Chris Clothier closed 107 deals in his first year using just two buyers — one he met at a REIA meeting, one from Craigslist. Those two buyers referred their networks, creating a flywheel of referral business that did not require constant new buyer acquisition. Alex Martinez still has buyers he met at REIA meetings years ago who pay him six figures annually. The long game in wholesaling is not finding more buyers — it is serving the buyers you have so well that they bring you more buyers, more deals, and more opportunities than your marketing ever could. Relationships compound in ways that ad spend never does.

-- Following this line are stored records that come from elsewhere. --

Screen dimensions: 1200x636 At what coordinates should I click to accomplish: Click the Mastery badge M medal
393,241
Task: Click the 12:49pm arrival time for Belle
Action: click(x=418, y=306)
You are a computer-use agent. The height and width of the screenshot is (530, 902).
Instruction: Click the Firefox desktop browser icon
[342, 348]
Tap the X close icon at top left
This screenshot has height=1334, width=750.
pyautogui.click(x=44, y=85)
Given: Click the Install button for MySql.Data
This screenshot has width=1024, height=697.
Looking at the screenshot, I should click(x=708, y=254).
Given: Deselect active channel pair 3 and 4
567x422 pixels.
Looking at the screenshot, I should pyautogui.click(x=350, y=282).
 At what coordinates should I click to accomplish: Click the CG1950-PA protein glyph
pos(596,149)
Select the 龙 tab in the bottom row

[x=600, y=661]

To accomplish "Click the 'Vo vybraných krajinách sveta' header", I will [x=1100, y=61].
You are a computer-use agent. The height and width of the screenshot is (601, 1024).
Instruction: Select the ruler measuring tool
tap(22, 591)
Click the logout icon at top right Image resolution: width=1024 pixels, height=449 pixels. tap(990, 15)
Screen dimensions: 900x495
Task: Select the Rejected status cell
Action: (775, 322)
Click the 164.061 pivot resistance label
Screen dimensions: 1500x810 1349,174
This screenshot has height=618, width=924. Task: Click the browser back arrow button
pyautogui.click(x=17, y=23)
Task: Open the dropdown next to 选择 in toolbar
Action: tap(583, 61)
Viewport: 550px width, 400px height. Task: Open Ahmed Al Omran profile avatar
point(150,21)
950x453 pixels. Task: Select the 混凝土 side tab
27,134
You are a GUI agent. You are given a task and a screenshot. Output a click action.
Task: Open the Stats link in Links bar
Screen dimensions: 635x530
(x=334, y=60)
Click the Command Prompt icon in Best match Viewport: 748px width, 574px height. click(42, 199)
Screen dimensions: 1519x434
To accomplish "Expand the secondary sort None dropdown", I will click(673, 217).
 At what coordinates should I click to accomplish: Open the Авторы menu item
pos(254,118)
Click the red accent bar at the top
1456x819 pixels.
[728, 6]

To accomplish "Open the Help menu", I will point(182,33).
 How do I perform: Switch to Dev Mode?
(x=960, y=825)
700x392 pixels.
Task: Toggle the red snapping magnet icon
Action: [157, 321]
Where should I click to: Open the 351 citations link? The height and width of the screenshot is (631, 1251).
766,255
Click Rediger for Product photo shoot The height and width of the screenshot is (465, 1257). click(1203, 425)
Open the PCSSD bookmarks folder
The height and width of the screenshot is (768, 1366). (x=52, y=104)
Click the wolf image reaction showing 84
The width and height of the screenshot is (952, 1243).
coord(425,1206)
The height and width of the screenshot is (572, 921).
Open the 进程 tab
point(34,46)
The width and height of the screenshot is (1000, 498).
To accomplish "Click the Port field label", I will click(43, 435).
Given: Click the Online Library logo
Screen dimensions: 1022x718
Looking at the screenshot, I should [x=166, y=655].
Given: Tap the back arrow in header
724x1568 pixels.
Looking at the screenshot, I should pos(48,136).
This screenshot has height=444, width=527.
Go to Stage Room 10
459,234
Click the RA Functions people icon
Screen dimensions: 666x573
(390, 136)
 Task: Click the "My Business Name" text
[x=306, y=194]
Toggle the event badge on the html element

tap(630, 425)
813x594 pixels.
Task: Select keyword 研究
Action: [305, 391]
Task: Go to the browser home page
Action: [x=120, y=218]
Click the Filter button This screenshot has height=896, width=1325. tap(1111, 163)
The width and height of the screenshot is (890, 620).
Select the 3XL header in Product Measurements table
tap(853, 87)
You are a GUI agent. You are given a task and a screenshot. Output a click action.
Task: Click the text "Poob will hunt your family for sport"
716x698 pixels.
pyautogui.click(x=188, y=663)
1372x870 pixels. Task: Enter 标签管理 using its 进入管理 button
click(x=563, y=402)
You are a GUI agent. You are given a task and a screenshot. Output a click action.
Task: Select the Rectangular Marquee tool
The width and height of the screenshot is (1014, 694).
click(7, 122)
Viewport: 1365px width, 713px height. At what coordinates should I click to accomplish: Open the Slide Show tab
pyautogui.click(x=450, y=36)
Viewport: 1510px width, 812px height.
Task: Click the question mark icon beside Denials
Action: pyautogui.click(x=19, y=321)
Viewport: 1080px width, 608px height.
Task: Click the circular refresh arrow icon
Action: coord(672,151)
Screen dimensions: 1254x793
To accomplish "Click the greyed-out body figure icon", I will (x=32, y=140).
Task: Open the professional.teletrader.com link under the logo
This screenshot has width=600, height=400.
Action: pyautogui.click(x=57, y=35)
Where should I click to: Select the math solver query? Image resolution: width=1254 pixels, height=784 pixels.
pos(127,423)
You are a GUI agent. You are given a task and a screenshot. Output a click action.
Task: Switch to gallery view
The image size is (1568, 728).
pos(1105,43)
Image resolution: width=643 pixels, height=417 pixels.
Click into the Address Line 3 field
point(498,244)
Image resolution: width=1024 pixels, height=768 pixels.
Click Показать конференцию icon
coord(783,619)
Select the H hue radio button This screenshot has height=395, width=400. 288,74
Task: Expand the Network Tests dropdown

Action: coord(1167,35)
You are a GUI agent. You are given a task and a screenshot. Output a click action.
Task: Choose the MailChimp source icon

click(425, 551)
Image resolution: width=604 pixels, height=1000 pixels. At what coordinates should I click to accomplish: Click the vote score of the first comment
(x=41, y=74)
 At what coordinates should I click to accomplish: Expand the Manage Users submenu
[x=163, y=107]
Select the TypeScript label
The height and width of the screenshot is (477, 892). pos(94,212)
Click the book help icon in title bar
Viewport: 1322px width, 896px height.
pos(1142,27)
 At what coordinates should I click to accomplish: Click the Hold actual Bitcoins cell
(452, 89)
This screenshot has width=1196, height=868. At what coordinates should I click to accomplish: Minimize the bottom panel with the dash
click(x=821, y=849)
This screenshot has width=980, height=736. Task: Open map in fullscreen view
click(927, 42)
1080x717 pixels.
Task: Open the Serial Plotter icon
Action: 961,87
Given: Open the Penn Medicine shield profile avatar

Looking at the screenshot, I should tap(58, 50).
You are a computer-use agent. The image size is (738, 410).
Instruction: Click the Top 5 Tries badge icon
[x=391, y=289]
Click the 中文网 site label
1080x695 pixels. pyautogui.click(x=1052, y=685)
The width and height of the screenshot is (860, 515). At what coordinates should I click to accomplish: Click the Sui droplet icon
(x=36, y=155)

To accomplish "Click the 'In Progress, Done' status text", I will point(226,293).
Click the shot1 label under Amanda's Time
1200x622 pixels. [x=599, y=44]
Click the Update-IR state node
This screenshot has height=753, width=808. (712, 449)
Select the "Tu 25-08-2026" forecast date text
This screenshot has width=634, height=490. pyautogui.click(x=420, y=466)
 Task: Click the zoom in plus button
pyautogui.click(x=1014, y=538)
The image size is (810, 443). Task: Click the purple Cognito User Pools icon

You have now completed the full wholesaling curriculum. You understand the business model, the lead generation system, the seller conversation framework, the deal analysis math, the contracts, and the buyer relationship strategy. That is the complete picture. What comes next is entirely about execution — making the calls, running the comps, submitting the offers, building the relationships. The gap between knowing this and doing it is not information. It is action. Everything you need to close your first deal is already in these six modules. Go use it.
5 questions — click your answer, then check all at once.
1. You have a property under contract at $160,000 with a 10-day inspection contingency. On day 2 you send the deal to your buyers list of 800 email addresses purchased from a data broker. By day 9 you have had no serious responses. What went wrong — and what should you have done differently?
2. You meet a cash buyer at a REIA meeting. They say: "Just send me everything you find — I'll look at it all." Is this a strong buyer relationship to build on? What response from a buyer would indicate they are a more serious acquisition target?
3. You send a deal to a buyer via text: "Hey, I have a house at 123 Maple Ave, interested?" The buyer does not respond. What did you do wrong — and how should you have presented the deal?
4. A buyer verbally commits to your deal and tells you they will send the non-refundable deposit tomorrow. You stop marketing the deal. The next day they go silent. What should you have done differently — and what do you do now?
5. Chris Clothier closed 107 wholesale deals in his first year with just two buyers. Alex Martinez has buyers who have paid him over six figures individually in a single year. What principle do both of these stories illustrate about the wholesaling business model?
You have completed all six modules of the Wholesaling Track. You now understand the complete arc of a wholesale deal — from the business model and lead generation through seller conversations, deal analysis, contracts, and buyer relationships. The knowledge is yours. What happens next is entirely determined by what you do with it.